The Magic of Folds

24 Mar 2016

Folds are a common stumbling point for people learning about the functional paradigm. I remember being pretty confused about the difference between a left fold, a right fold, and how either of them differ from a reduce. I’m going to try and explain them in a way that’s easy for non-functional programmers to get. If you don’t get it, I’ve screwed up – feel free to let me know!

To keep things simple, the example will just use singly linked lists in Java and Haskell.

Lists

Let’s get warmed up and write out our List class. We’re trying on our functional programming hats, so we’ll keep it fairly simple:

class List<T> {
    public final T head;
    public final List<T> tail;

    private List(T head, List<T> tail) {
        this.head = head;
        this.tail = tail;
    }

    public static <T> List<T> Cons(T item, List<T> rest) {
        return new List<T>(item, rest);
    }
 
    public static <T> List<T> Nil() {
        return new List<>(null, null);
    }
}

We’ve got two constructors: Cons for putting something on a list, and Nil for an empty list. We can build a simple list like:

Cons(1, Cons (2, Cons(3, Nil())))

And the same in Haskell:

data [t] = t : [ts]
         | []

If you’re unfamiliar with Haskell, this defines two constructors: an infix constructor : and the empty list [] constructor. t is a type parameter. We can make 1 : 2 : 3 : [] like this, though the language gives us syntax sugar to write [1, 2, 3] instead.

To continue warming up, let’s write out map and filter for lists. This will help with our intuition on folds later on!

Maps And Filters

map is a function or method usually defined on lists and arrays, though you can define it for all kinds of types. Our intuition for a map is that – for a structure like List<A>, we’ll have a Function<A, B>. We’ll take all the <A> values in the list and return a new list with <B> values instead.

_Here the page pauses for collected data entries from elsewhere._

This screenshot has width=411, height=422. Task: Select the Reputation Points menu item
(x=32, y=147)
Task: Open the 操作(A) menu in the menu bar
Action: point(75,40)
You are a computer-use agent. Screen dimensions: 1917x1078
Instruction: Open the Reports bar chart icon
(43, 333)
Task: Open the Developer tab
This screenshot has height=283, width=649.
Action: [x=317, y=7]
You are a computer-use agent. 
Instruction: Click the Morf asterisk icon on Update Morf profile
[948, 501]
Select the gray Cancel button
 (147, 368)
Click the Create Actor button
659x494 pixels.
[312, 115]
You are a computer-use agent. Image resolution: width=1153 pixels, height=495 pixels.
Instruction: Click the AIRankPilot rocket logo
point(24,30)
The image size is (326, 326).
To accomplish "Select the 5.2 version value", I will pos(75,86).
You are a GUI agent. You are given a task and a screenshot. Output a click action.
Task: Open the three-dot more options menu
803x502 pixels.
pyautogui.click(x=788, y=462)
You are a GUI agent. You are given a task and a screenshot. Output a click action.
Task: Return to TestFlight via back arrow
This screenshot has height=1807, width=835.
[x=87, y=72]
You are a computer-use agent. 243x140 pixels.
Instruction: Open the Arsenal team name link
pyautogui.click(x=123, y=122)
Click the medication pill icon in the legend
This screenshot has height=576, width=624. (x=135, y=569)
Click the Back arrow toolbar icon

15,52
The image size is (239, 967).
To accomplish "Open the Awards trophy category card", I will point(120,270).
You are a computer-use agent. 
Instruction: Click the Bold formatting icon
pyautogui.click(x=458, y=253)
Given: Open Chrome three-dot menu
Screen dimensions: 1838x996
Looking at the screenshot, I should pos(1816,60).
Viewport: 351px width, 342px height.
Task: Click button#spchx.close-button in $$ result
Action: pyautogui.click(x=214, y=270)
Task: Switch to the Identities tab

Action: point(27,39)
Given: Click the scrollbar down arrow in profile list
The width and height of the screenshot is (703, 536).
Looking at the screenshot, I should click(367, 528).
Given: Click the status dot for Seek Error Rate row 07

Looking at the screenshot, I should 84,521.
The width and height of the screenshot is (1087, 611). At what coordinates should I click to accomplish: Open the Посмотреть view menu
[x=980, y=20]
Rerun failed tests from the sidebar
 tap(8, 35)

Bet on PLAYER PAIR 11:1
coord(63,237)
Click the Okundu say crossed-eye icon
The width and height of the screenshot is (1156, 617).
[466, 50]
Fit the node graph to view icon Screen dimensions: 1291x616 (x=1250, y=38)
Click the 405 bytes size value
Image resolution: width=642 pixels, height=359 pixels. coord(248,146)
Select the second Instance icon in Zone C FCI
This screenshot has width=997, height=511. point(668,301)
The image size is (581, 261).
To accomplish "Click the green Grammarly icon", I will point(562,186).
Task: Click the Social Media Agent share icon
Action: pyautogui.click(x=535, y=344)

Recursive stuff works best if you can think of the possible cases. For lists, we’ve got two constructors: Nil and Cons. If we have a Nil, we return another Nil. If we have a Cons, we return another Cons after applying the function to the head and mapping over the tail:

static <A, B> List<B> map(Function<A, B> f, List<A> list) {
    if (list.isNil()) {
        return List.Nil();
    }
    return List.Cons(f.apply(list.head), map(f, list.tail));
}

Haskell gives us pattern matching, so instead of an if, we match on the constructors:

map f [] = []
map f (head : tail) = (f head) : (map f tail)

This is a little concise, and we can possibly make it more clear by naming some of the intermediate steps.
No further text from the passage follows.